Speaking of the headless horseman. We always watched Disney’s cartoon version which was usually shown right around Halloween.  It would always scare me to death. Poor Ichabod Crane. No one ever knew what became of him. So when I learned that Conner Prairie, an 1836 reproduction village north of Indianapolis had headless horseman hayrides, I just had to go.  My older grandchildren and their mother go every year.  First you walk around Conner Prairie where they have puppet shows, crafts and food booths and a story teller and then when it’s your turn you get on a big wagon with several other happy people and ride back in the woods. Slowly your horses clop along.  You sit there in anticipation.
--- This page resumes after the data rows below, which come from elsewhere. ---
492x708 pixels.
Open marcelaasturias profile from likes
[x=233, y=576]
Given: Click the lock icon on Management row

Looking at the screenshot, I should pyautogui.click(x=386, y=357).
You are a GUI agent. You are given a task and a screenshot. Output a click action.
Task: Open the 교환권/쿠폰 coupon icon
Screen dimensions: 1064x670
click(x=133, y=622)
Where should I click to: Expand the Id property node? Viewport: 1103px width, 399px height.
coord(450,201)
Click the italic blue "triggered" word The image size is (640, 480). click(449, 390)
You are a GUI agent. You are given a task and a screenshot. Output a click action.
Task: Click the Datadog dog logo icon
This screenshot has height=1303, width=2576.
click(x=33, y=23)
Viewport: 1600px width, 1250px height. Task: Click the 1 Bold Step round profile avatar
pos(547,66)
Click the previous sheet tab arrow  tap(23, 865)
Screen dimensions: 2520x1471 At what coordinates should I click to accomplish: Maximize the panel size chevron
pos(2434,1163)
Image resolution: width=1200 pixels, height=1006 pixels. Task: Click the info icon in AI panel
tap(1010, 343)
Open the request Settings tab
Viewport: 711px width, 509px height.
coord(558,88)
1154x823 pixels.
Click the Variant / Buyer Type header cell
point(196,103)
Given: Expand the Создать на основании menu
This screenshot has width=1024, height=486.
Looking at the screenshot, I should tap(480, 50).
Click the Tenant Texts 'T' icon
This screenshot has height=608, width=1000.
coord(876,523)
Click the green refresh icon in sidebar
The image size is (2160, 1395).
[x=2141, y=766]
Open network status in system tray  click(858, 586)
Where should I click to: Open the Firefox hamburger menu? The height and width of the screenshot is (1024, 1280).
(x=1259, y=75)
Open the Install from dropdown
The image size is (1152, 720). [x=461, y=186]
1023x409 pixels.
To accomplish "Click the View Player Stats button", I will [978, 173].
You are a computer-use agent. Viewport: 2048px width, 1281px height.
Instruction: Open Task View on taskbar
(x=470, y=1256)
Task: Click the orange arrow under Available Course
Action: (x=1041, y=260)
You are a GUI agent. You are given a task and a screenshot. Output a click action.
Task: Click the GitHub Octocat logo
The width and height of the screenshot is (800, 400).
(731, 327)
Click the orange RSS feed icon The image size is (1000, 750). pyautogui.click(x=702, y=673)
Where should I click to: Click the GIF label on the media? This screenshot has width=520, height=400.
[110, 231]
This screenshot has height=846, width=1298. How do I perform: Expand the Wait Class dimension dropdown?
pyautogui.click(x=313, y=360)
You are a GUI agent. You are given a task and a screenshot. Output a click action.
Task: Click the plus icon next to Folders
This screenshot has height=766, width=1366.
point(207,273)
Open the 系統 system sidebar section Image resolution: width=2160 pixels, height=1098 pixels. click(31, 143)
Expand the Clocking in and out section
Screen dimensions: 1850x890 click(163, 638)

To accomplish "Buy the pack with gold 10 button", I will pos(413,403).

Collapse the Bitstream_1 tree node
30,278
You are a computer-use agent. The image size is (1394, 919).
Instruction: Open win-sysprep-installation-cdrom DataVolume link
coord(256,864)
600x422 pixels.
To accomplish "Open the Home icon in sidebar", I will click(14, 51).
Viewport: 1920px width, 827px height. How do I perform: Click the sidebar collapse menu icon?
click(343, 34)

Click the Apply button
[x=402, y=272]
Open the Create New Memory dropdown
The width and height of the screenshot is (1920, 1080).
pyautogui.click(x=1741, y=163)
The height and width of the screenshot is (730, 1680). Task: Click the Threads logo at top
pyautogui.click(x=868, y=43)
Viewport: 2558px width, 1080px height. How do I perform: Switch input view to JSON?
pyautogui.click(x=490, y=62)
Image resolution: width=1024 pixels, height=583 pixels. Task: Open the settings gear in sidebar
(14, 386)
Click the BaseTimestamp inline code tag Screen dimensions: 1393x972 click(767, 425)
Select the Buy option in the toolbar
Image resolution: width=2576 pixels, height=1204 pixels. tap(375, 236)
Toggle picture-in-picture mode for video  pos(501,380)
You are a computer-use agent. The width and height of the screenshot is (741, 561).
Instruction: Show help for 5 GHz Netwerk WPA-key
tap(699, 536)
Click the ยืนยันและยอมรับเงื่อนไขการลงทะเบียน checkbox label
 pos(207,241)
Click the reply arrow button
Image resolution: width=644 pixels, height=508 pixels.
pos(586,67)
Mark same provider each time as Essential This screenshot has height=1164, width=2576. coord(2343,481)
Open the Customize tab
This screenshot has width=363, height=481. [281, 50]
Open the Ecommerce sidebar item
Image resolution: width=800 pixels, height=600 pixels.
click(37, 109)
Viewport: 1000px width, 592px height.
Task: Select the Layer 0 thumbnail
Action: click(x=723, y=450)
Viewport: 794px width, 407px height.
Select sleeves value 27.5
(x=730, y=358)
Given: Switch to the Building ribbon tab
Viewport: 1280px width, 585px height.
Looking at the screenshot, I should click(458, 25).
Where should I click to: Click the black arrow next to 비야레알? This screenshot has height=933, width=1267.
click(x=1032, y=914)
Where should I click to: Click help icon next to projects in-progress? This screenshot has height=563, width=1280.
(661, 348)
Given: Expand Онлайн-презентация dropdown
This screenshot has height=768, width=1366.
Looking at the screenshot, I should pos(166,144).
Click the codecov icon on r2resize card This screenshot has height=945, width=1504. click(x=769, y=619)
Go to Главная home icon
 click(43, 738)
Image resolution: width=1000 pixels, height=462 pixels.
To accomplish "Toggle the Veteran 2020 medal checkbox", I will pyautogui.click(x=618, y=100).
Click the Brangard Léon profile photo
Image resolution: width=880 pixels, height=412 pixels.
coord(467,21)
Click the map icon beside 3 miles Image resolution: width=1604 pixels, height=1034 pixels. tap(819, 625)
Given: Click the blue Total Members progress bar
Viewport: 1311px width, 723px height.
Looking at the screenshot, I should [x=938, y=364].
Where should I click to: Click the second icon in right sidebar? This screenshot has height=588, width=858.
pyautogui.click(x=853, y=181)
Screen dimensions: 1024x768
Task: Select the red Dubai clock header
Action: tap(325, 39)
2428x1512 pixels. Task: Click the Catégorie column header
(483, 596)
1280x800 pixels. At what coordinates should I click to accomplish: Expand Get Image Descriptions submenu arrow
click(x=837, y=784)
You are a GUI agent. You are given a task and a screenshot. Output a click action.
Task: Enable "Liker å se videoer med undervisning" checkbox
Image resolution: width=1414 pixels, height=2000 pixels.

Suddenly, there he is, the headless horseman coming behind the wagon on a big, black horse, his cape flying, his head gone and he is galloping faster and faster.   He is laughing this awful laugh as he comes closer and closer and suddenly he is right beside the wagon and you can feel the horse’s breath right on you if you are sitting in the back, which I was, and you scream your head off until he finally gallops away.  So much fun!!!

They say Halloween is a pagan holiday. It may be for some. For me it’s all about fun. As long a no one gets hurt or too scared it’s a holiday I hope we continue to celebrate.  I don’t go for the gory or bloody or murderous Halloween. I go for more the Casper the Friendly Ghost kind of Halloween.  The candy filled Halloween. The cute costumes Halloween.  The slightly scary Halloween.  Happy Halloween!  Bye.